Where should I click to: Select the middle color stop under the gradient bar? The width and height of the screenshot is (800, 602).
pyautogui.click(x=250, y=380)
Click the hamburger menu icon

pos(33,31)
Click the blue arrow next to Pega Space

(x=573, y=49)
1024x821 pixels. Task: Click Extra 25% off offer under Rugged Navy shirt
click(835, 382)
····················
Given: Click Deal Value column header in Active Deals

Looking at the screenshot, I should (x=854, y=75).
····················
Task directions => Please list every line in the records that contains the word "under".

Solution for this exercise =>
Where should I click to: Select the middle color stop under the gradient bar? The width and height of the screenshot is (800, 602).
1024x821 pixels. Task: Click Extra 25% off offer under Rugged Navy shirt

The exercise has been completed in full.